"""
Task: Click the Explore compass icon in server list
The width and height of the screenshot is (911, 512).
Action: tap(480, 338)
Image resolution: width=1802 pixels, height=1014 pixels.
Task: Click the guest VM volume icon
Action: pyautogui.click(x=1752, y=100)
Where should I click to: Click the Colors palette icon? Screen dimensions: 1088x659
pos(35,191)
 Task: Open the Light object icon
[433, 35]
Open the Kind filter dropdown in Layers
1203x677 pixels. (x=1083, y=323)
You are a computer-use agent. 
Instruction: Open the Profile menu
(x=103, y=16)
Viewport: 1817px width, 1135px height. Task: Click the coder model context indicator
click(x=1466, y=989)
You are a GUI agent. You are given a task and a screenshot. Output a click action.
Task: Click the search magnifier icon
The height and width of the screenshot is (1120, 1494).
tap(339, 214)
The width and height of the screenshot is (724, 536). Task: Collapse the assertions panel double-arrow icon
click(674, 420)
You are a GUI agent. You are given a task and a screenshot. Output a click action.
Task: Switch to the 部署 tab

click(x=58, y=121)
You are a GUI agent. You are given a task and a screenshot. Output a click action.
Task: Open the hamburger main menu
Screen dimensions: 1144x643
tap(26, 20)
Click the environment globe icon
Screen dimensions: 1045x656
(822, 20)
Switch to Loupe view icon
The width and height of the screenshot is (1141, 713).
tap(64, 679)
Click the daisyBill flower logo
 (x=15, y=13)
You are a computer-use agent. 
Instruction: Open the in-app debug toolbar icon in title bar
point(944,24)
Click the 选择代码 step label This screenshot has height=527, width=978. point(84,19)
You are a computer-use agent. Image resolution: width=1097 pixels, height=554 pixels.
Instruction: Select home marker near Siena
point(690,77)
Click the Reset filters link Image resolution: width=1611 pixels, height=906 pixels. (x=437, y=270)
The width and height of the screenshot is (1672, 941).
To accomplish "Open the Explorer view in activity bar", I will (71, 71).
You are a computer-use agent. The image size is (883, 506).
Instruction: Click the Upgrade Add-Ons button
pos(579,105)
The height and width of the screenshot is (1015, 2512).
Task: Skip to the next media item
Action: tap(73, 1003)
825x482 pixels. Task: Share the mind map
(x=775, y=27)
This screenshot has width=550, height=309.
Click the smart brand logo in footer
"""
» **DIRECTIONS**
Give the exact lines, and only those, from the line containing "Click the 选择代码" through the line containing "The width and height of the screenshot is (1672, 941)." in the entries above.

» **RESULT FOR THIS EXERCISE**
Click the 选择代码 step label This screenshot has height=527, width=978. point(84,19)
You are a computer-use agent. Image resolution: width=1097 pixels, height=554 pixels.
Instruction: Select home marker near Siena
point(690,77)
Click the Reset filters link Image resolution: width=1611 pixels, height=906 pixels. (x=437, y=270)
The width and height of the screenshot is (1672, 941).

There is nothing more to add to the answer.